« Trois millions d’euros ont été investis » au total par le groupe dans de nouvelles mesures de biosécurité, parmi lesquelles ce site installé dans un ancien abattoir et réservé à la désinfection, au stockage des camions et cages de transport d’animaux vivants, a expliqué Michel Prugue, président du groupe, lors de l’inauguration. Ces investissements s’ajoutent aux 8 millions d’euros dépensés par les 1 000 éleveurs de palmipèdes et volailles adhérents sur leurs exploitations, a-t-il ajouté.

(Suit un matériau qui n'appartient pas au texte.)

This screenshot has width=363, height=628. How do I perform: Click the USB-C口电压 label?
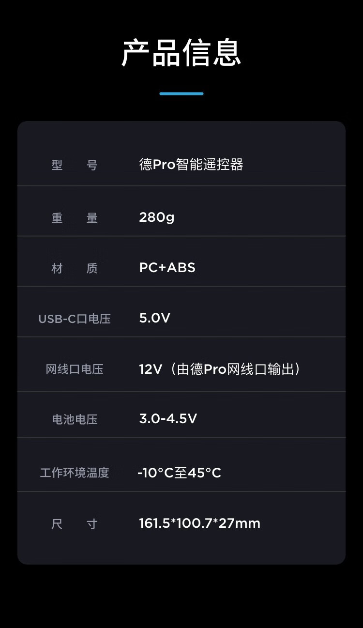[75, 319]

Des mesures pour le transport

Alors que le transport a été pointé comme vecteur majeur de propagation du virus, les camions sont désormais munis de bâches microperforées pour éviter tout vol de plumes, et de barres antiécoulement pour piéger les fientes. Toutes les stations de nettoyage des abattoirs ont également été mises à niveau (eau chaude, détergent…).

« On a tiré les leçons » des deux épisodes aviaires et si « des virus arrivent, nous sommes mobilisés au maximum pour les maîtriser », a assuré M. Prugue. Il s’agit désormais de « reconstruire durablement une filière d’excellence », a ajouté le directeur général de Maïsadour, Philippe Carré, qui espère que 2017 sera « le dernier Noël de convalescence ».